Instruction:
Locate every line in the records that contains the string "width" and copy each one.

Exercise input:
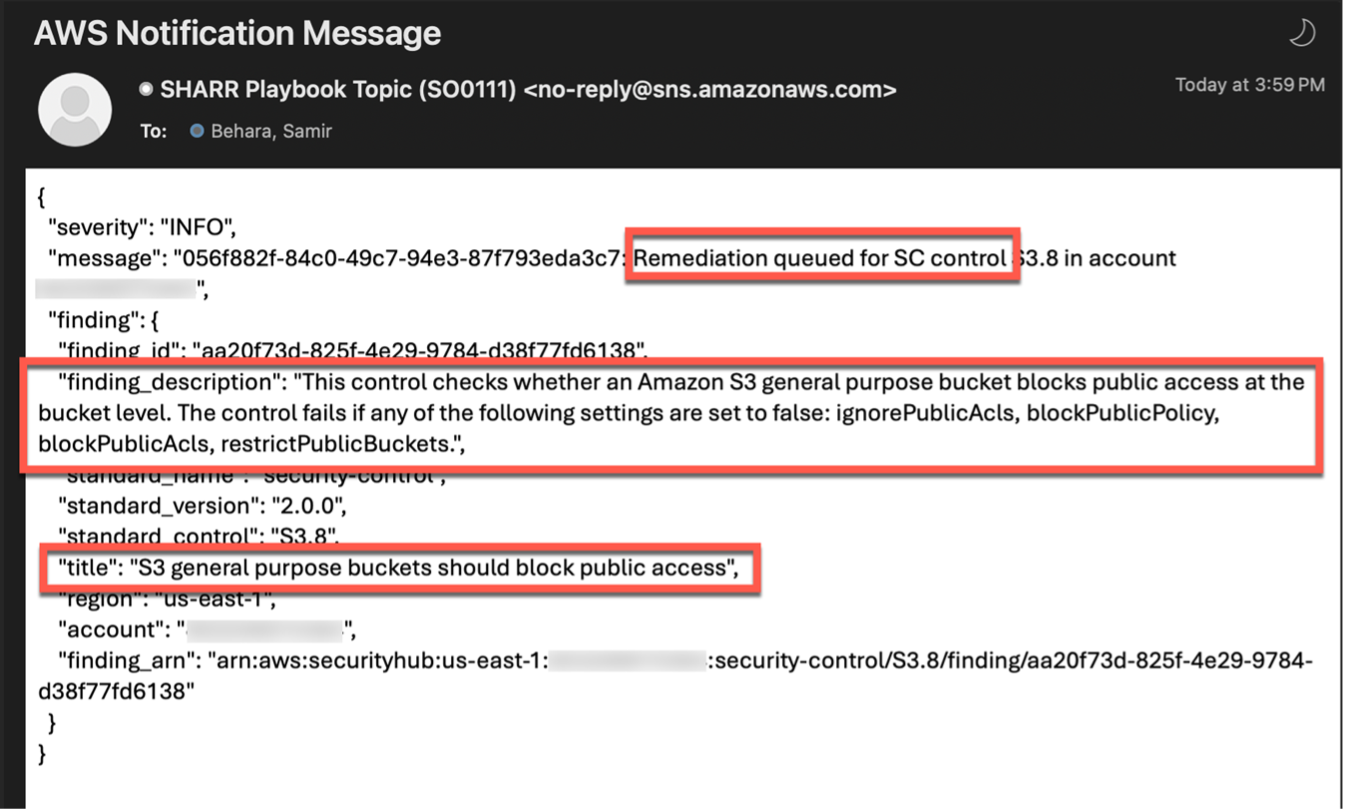Click the timestamp Today at 3:59 PM
Image resolution: width=1347 pixels, height=812 pixels.
tap(1248, 85)
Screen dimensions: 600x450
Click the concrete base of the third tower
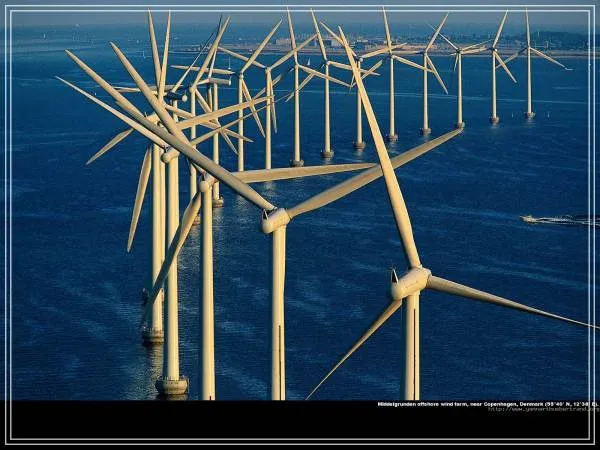(x=171, y=384)
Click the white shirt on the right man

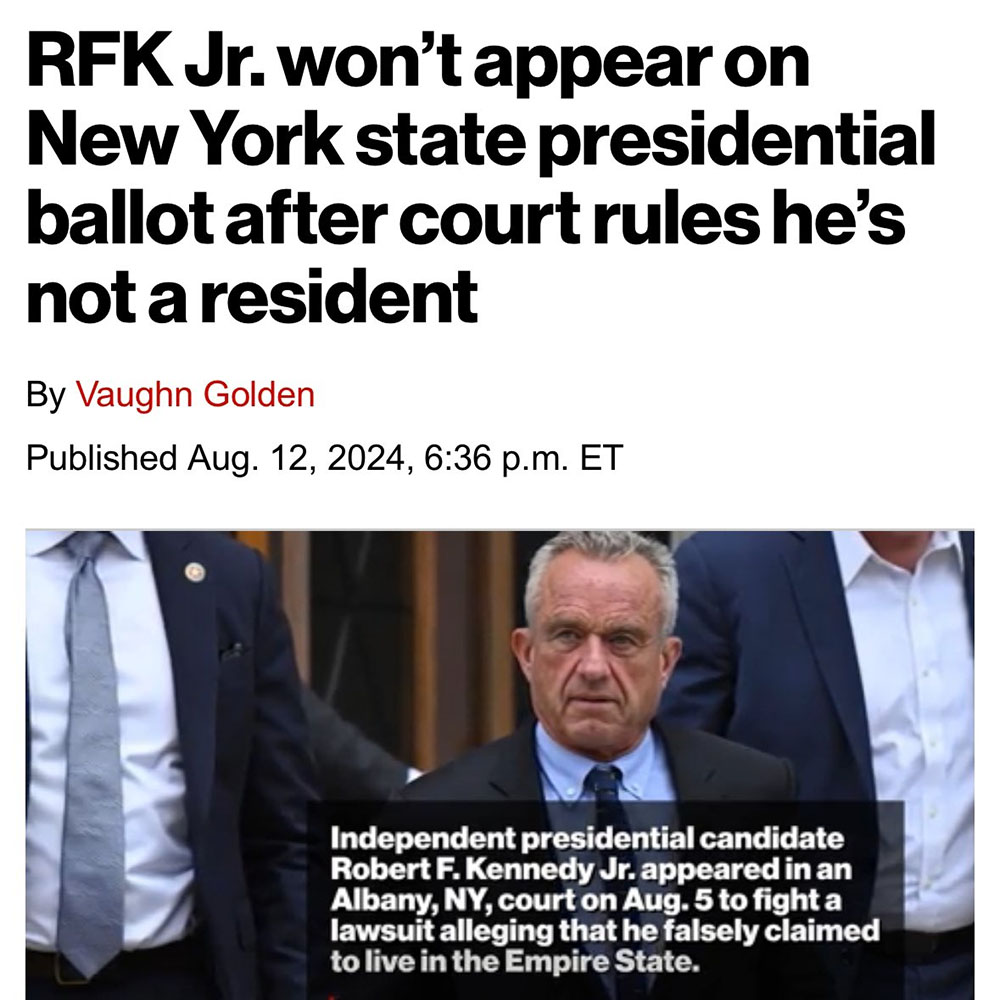[905, 700]
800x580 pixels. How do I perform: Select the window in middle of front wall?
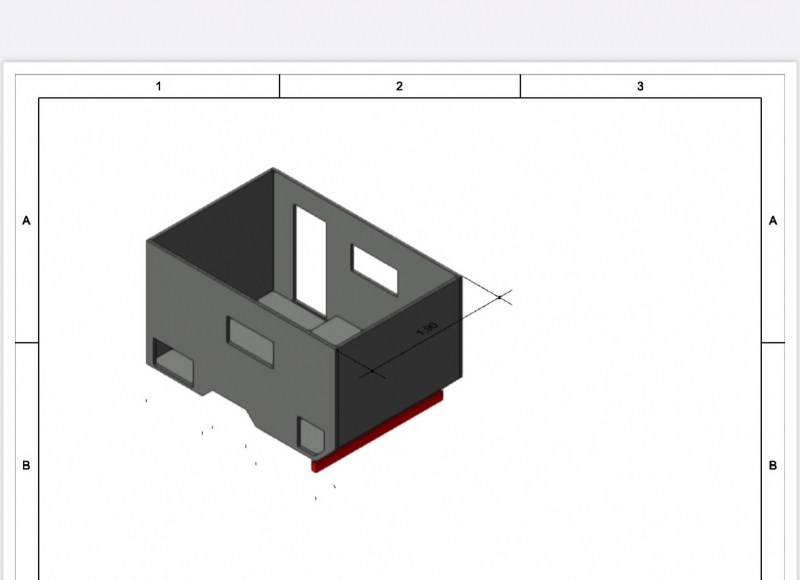coord(250,341)
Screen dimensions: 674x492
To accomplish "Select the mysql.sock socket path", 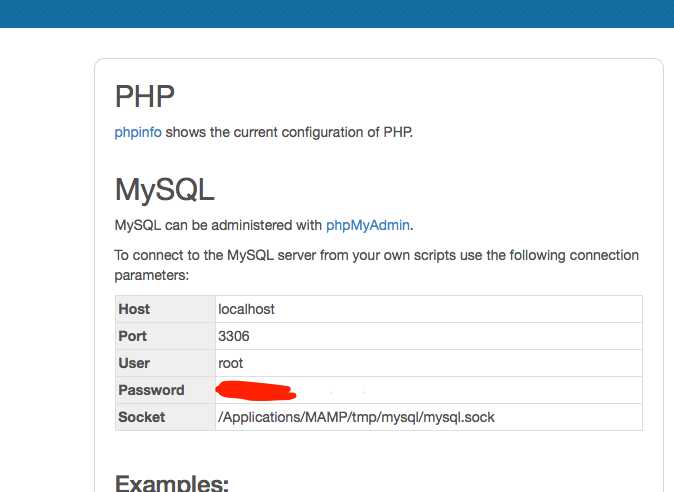I will (356, 417).
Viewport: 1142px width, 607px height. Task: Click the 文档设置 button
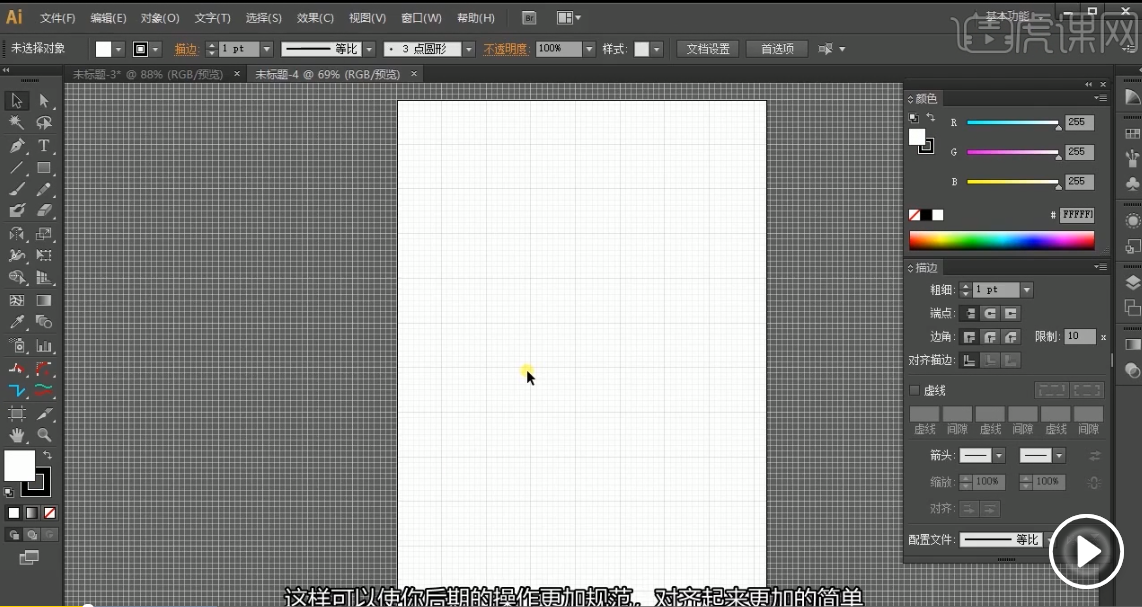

Task result:
Image resolution: width=1347 pixels, height=812 pixels.
Viewport: 1142px width, 607px height. Task: Click the 文档设置 button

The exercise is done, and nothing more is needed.